描述
- 能被*和?匹配的字符仅由英文字母和数字0到9组成
- 匹配时不区分大小写
解析
DP能过
#include <iostream>
#include <vector>
#include <string>
using namespace std;
bool isvaild(char e) {
return isalpha(e) || isdigit(e);
}
int main() {
string p,s;
cin >> p >> s;
int pn = p.size();
int sn = s.size();
vector<vector<int>> dp(sn+1,vector<int>(pn+1,0));
dp[0][0] = 1;
for (int i = 1; i <= pn; ++i) {
if (p[i-1] == '*') {
dp[0][i] = 1;
} else {
break;
}
}
for (int i = 1; i <= sn; ++i) {
for (int j = 1; j <= pn; ++j) {
if (p[j-1] == '*') {
//用到*再检查
dp[i][j] = (dp[i-1][j]&&isvaild(s[i-1])) | (dp[i][j-1]);
} else if ((p[j-1] == '?' && isvaild(s[i-1]))

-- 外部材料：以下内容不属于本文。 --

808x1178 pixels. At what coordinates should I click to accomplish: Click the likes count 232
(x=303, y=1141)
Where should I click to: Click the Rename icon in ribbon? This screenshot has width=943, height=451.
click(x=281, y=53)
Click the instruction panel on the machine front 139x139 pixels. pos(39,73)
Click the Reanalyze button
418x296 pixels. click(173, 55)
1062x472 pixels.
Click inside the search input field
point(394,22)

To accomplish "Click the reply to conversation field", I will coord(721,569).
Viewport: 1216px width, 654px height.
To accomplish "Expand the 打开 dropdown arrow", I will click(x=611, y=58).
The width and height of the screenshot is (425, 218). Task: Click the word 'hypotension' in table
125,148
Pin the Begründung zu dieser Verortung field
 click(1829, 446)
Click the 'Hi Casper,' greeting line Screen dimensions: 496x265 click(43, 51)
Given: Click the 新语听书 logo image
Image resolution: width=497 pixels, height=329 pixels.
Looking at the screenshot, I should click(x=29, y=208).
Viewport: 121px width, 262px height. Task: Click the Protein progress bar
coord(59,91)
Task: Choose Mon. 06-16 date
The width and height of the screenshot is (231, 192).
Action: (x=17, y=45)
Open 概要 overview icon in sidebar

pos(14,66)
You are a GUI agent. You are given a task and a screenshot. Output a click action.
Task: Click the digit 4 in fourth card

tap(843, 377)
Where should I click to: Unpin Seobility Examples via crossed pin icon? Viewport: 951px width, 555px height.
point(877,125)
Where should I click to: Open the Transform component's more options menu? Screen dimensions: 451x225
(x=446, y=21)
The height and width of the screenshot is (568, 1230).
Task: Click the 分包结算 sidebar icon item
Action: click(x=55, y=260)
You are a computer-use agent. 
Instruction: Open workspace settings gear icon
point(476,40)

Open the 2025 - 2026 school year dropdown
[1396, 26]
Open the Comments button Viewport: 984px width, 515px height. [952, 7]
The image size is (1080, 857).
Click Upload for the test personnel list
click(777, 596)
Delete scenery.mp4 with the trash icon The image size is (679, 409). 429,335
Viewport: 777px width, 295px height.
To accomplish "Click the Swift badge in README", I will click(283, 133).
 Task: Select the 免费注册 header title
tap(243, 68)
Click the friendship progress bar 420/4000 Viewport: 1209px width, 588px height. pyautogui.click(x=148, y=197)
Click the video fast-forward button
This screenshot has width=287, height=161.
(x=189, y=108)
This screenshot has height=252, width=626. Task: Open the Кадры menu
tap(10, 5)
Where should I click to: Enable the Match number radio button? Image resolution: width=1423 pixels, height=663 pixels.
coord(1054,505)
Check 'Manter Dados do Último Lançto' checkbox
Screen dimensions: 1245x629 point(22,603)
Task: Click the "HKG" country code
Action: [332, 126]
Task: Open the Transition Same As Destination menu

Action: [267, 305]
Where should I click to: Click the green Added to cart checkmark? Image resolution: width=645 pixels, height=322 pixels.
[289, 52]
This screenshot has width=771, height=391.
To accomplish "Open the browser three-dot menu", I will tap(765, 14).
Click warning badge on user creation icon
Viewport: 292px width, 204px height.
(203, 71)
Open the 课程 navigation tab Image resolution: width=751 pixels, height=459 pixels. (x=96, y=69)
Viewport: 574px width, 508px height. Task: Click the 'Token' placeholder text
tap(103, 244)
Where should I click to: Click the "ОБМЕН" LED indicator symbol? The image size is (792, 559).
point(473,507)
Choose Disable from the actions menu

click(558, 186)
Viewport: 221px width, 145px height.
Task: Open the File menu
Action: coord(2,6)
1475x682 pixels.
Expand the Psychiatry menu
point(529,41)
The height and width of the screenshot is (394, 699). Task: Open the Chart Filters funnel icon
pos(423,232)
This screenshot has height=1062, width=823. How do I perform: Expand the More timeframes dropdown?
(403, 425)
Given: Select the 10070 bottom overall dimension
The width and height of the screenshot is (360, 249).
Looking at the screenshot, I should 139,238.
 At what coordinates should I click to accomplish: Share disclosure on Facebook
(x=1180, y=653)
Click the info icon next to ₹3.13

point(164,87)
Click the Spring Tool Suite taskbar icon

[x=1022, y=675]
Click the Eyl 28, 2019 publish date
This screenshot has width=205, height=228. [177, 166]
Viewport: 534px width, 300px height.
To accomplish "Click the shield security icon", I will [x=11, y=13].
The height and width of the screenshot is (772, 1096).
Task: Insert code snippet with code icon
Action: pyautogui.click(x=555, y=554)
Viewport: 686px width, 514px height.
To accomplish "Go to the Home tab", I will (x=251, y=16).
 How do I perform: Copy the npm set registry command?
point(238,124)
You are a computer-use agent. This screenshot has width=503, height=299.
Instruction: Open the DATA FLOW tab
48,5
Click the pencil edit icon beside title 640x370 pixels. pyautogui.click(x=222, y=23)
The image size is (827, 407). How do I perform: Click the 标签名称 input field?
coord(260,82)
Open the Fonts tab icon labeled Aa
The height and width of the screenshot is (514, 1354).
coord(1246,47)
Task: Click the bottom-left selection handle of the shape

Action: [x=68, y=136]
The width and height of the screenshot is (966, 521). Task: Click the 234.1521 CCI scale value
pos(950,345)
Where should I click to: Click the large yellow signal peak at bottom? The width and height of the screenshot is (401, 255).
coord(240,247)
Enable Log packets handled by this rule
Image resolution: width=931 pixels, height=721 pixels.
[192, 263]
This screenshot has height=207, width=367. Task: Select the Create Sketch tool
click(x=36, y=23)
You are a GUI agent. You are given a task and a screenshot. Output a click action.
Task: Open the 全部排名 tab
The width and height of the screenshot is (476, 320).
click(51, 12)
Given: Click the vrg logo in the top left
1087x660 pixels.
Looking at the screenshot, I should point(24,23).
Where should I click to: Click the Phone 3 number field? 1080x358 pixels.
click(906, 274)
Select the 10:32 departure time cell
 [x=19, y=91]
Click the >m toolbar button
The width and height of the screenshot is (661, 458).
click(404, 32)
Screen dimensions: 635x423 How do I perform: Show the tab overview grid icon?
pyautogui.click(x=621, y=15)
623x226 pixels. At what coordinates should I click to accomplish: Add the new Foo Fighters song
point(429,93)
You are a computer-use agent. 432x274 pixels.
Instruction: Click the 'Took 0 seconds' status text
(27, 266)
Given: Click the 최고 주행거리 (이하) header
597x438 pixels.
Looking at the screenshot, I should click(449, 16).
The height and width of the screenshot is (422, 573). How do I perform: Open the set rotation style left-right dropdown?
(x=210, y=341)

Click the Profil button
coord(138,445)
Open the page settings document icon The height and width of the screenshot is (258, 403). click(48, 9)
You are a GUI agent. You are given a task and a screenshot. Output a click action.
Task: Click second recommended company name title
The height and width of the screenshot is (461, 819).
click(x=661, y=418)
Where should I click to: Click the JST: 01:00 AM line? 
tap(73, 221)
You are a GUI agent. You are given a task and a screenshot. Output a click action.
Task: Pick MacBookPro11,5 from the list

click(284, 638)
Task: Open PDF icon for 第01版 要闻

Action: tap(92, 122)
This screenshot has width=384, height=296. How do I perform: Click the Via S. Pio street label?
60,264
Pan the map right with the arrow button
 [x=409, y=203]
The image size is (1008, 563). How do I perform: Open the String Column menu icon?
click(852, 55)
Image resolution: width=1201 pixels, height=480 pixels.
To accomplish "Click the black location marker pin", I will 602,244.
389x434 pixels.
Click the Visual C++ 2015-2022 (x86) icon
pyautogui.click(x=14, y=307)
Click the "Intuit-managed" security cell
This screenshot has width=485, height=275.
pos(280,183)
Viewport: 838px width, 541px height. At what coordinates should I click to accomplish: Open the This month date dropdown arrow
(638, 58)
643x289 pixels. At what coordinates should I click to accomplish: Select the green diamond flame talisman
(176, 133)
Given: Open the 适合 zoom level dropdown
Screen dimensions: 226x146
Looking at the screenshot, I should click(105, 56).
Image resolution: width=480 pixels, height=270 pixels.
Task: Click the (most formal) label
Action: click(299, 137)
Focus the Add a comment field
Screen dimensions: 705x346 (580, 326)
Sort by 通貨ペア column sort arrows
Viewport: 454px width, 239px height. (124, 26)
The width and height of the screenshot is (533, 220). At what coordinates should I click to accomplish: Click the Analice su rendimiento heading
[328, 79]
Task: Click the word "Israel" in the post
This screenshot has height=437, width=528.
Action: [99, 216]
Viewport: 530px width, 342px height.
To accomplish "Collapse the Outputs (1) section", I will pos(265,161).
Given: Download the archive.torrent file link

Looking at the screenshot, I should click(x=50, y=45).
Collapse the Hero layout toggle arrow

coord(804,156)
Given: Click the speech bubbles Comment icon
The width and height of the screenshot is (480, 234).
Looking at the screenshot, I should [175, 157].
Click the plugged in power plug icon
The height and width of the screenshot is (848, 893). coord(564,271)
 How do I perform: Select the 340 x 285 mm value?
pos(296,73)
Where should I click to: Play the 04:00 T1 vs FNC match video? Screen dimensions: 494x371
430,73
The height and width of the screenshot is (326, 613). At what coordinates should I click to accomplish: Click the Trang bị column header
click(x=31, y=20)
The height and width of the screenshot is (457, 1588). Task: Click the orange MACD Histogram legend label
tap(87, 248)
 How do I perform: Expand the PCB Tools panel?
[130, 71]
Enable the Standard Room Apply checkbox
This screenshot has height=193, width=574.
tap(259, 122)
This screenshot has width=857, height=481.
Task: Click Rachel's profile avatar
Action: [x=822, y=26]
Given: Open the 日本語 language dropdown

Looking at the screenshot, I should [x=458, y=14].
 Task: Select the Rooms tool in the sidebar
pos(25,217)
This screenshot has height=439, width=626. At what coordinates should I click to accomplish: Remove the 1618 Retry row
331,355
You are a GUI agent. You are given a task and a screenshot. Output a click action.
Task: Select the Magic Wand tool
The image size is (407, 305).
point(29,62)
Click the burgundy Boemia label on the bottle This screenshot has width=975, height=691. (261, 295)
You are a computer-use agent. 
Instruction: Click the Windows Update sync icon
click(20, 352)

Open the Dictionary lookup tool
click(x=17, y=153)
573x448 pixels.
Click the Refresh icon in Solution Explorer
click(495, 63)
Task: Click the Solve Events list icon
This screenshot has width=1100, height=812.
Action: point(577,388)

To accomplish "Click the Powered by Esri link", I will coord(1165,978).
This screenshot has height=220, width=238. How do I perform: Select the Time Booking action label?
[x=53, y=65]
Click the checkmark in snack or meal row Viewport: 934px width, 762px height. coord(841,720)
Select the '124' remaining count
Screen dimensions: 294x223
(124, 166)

||tolower(p[j-1]) == tolower(s[i-1])) {
dp[i][j] = dp[i-1][j-1];
}
}
}
if(dp[sn][pn]) {
cout << "true";
} else {
cout << "false";
}
return 0;
}
// 64 位输出请用 printf("%lld")
递归会超时
#include <cctype>
#include <iostream>
using namespace std;
bool isvaild(char c) {
return isdigit(c) || isalpha(c);
}
bool helper(const string& s1, const string& s2, string::size_type p1, string::size_type p2) {
if (p1 == s1.size() && p2 == s2.size()) return true;
if (p1 == s1.size() || p2 == s2.size()) return false;
if (s1[p1] == s2[p2] || toupper(s1[p1]) == toupper(s2[p2])) {
return helper(s1,s2,p1+1,p2+1);
} else if (s1[p1] == '?' && isvaild(s2[p2])) {
return helper(s1,s2,p1+1,p2+1);
} else if (s1[p1] == '*' && isvaild(s2[p2])) {
return helper(s1, s2,p1,p2+1) ||
helper(s1, s2, p1 + 1, p2 + 1) ||
helper(s1, s2, p1 + 1, p2);
}
return false;
}
int main() {
string s1;
string s2;
cin >> s1;
cin >> s2;
if (helper(s1,s2,0,0)) {
cout << "true";
return 0;
}
cout << "false";
}
// 64 位输出请用 printf("%lld")
递归写出满足题目两个要求的代码并不难。
DP时需要小心p为*的情况,取dp[i-1][j]时意味着匹配1个或多个s[i-1],这时需要额外检查isvaild(s[i-1])。